It could take more than a decade to clear the cancer-treatment backlog in England, a report suggests.
Research by the Institute for Public Policy Research estimated 19,500 people who should have been diagnosed had not been, because of missed referrals.
If hospitals could achieve a 5% increase in the number of treatments over pre-pandemic levels, it would take until 2033 to clear the backlog.
But if 15% more could be completed, backlogs could be cleared by next year.
Increasing activity levels would require more cash for new equipment and more staff, however.
And all this is dependent on those who have not come forward for checks seeking help.
Between March 2020 and February 2021, the number of referrals to see a specialist dropped by nearly 370,000 on the year before, a fall of 15%.
Behind these figures are thousands of people for whom it will now be too late to cure their cancer, the report, with the CF health consultancy, warns.
And it estimates the proportion of cancers diagnosed while they are still highly curable - classed as stage one and two - has fallen from 44% before to pandemic to 41%.

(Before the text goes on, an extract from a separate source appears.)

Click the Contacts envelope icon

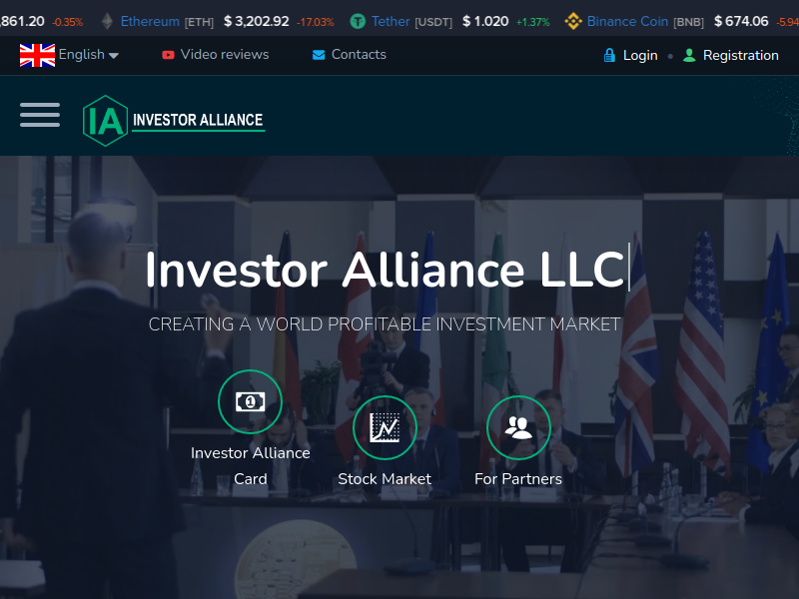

IPPR research fellow Dr Parth Patel said: "The pandemic has severely disrupted cancer services in England, undoing years of progress in improving cancer survival rates.
"Now, the health service faces an enormous backlog of care, that threatens to disrupt services for well over a decade.
"We know every delay poses risks to patients' chances of survival.
"Clearing the cancer care backlog before the next general election looks unlikely with the way the NHS is currently resourced, staffed and organised."